# ELENCO COMPITI
a: Nell'estratto sui gay cristiani, come reagirono le amiche della madre quando lei disse loro di avere un figlio gay?
b: Prosegui l'estratto sui gay cristiani partendo dall'ultima frase riportata.

::: ESTRATTO DELLA PAGINA

Per noi gay cristiani è tempo di uscire dall’armadio, ancora e ancora
Riflessioni di Darren Main* tratte dal suo libro Hearts and Minds: Talking to Christians About (Cuore e mente. Colloquio con i Cristiani sull’omosessualità), Findhorn Press Ltd., 2008, liberamente tradotte da Alberto
I tempo sicuramente sono cambiati. Quando ero un ragazzino non c’era nulla di peggio che essere gay. Apostrofare qualcuno con il termine “gay” sul campo di gioco o sullo scuolabus ero il modo più efficace per insultare o sbeffeggiare, e ciò accadeva ben prima che qualcuno di noi sapesse che cosa significasse la parola “gay”. Oggi, fa tendenza conoscere qualcuno che sia gay o lesbica. Quando mia madre iniziò a dire alle sue amiche che aveva un figlio gay, quest’ultime non indugiarono a raccontarle tutto dei loro amici gay.

::::::
::: MATERIALE FORNITO

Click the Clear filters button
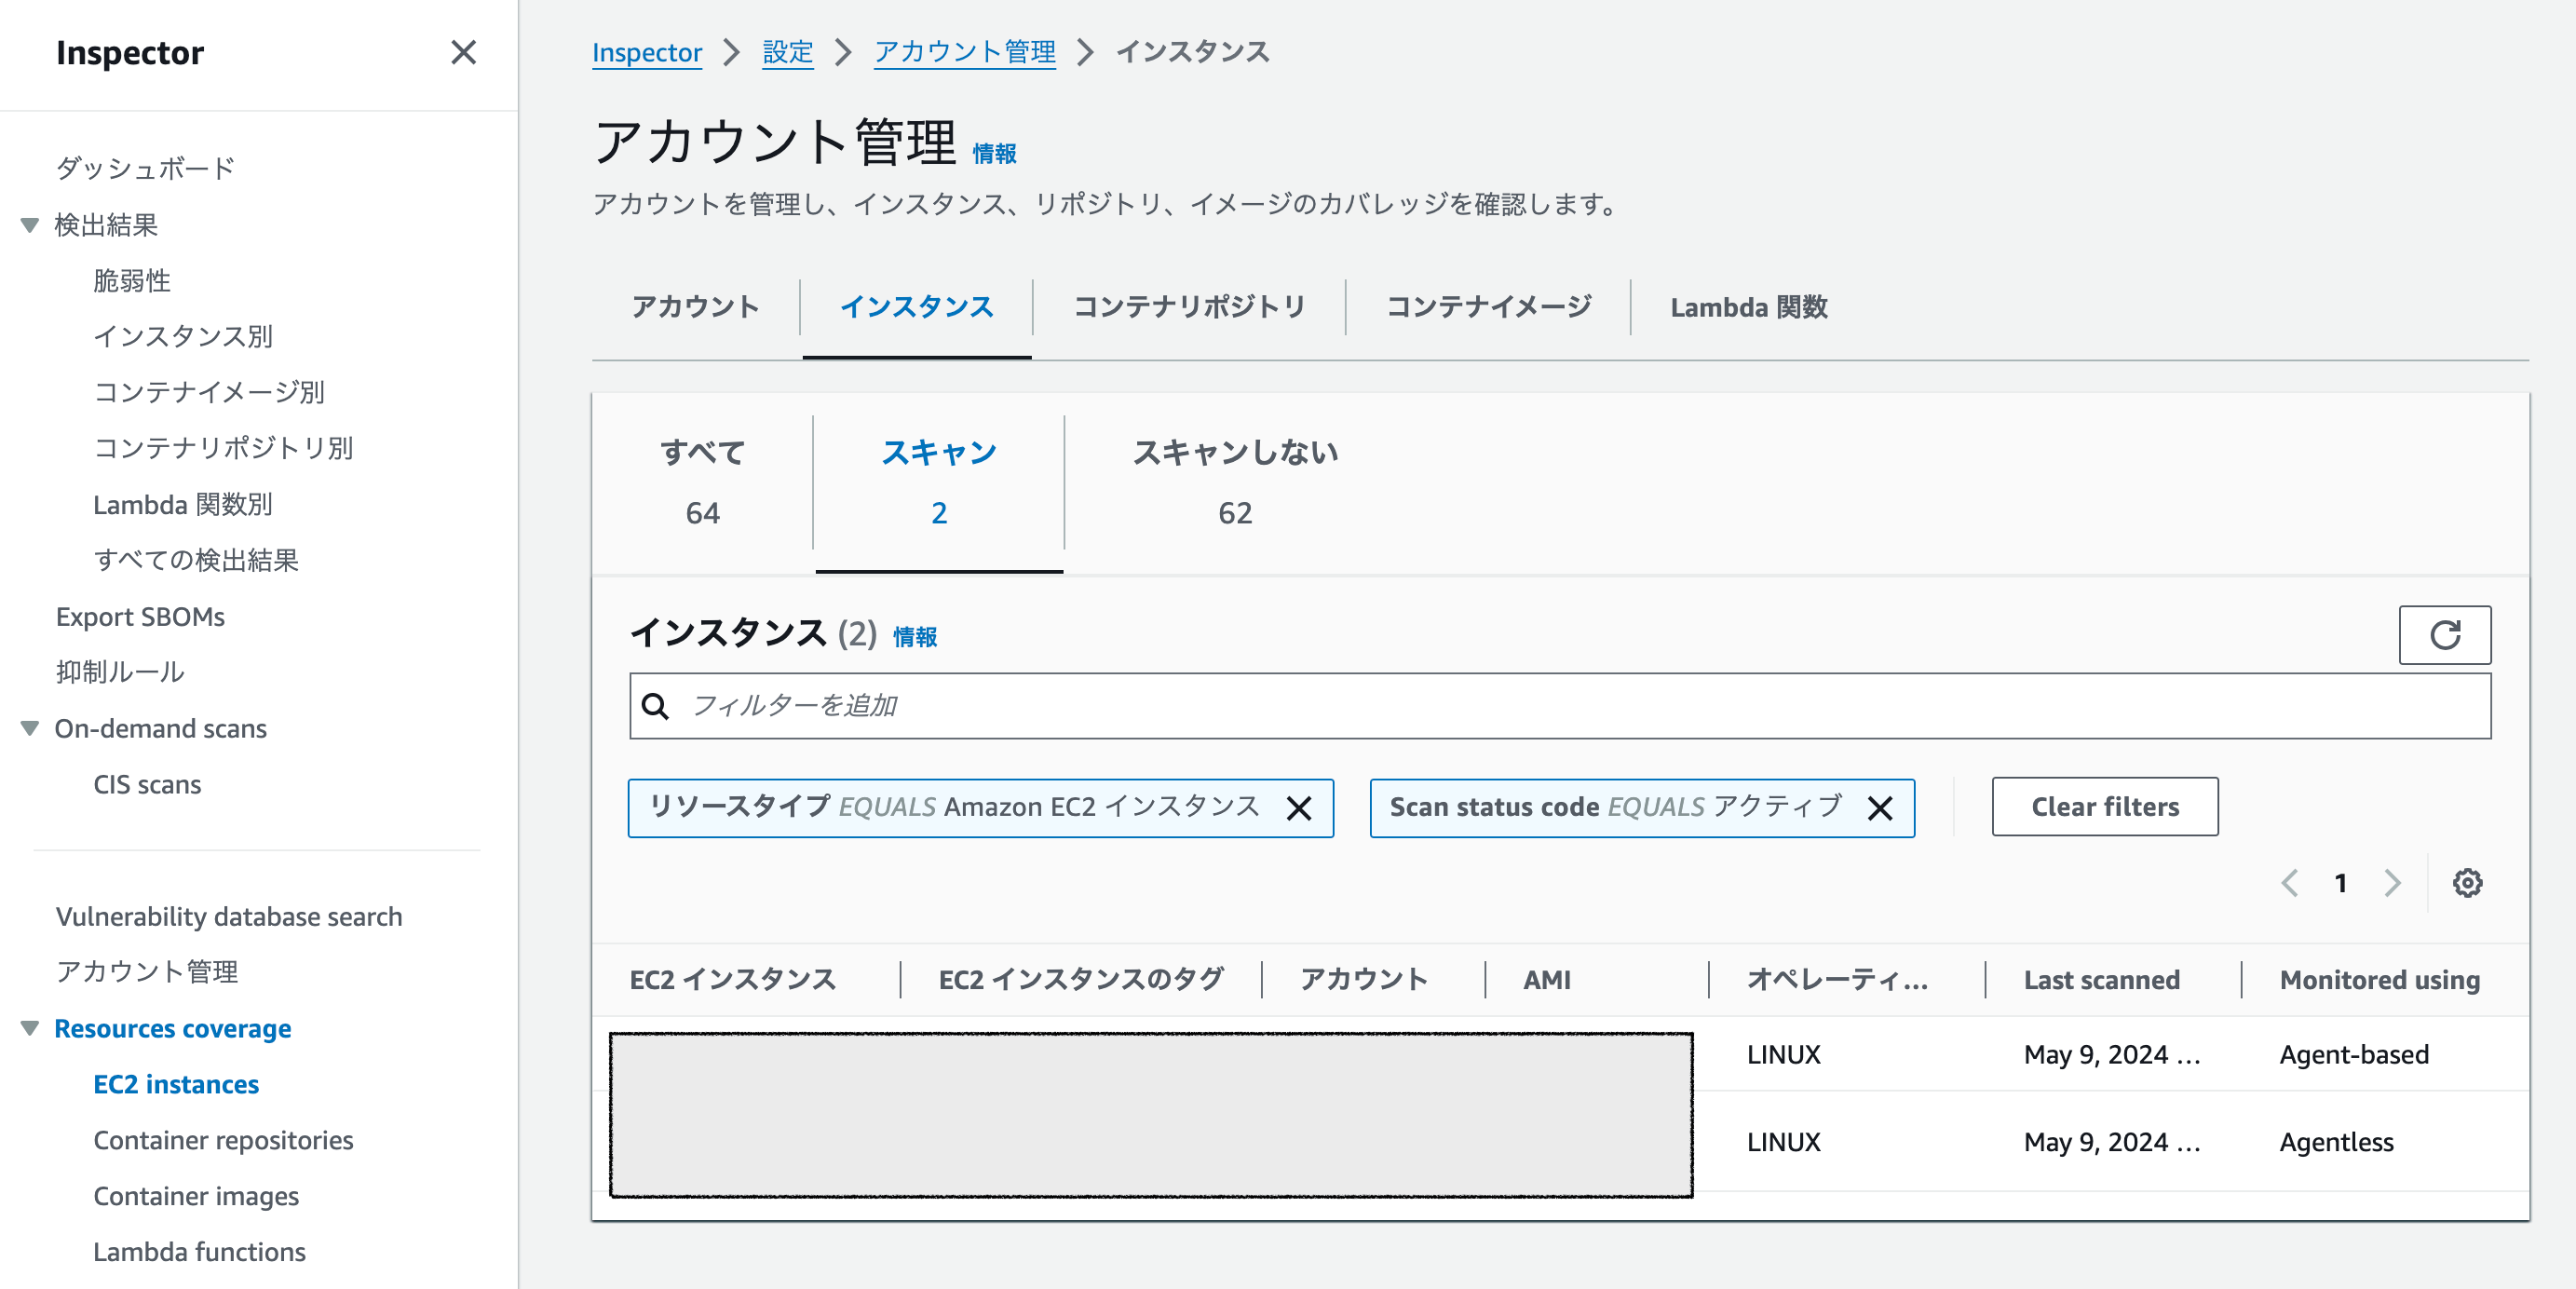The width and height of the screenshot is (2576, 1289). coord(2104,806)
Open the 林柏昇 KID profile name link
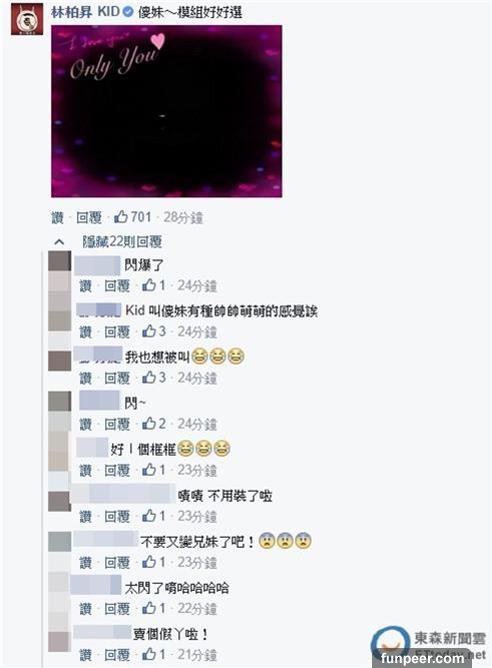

::::::

# RISPOSTE
a: Non indugiarono a raccontarle tutto dei loro amici gay.

b:
Questo processo non è avvenuto dall’oggi al domani e non è accaduto quale conseguenza di un solo avvenimento. È avvenuto quando le persone omosessuali, una alla volta, decisero di “uscire dall’armadio”, di fare coming out. È difficile per le giovani generazioni di uomini e donne gay comprendere quale grosso problema fosse stato fare coming out. Molti hanno perso la loro famiglia, il loro lavoro e il rispetto della società quale risultato del loro gesto. Hanno fatto coming out perché credevano in qualcosa di più grande di loro stessi – cioè, che essere gay era naturale per essi quanto essere eterosessuali lo era per molti altri.
Qualche tempo fa stavo parlando con un ragazzo gay di 23 anni che aveva fatto coming out all’età di 15. I suoi genitori lo sostennero in tutto e portò perfino il suo ragazzo alla festa del diploma. Naturalmente il preside della sua scuola chiese loro di andarsene, ma fu pur sempre un inizio.
Con tutte queste buone notizie sarebbe facile per noi adagiarci e pensare che sia tutto risolto. Nei primi anni ’90 il cantante principale del gruppo rock Skid Row, Sebastian Bach, apparve in TV con indosso una maglietta con su la scritta “AIDS kills fags dead”[1] (l’AIDS ammazza i froci). Una scritta cosi disgustosamente offensiva è talmente inaccettabile al giorno d’oggi che è perfino difficile pensare sia mai esistita. Tuttavia, qualcosa di grande successe quando quella maglietta apparve in pubblico.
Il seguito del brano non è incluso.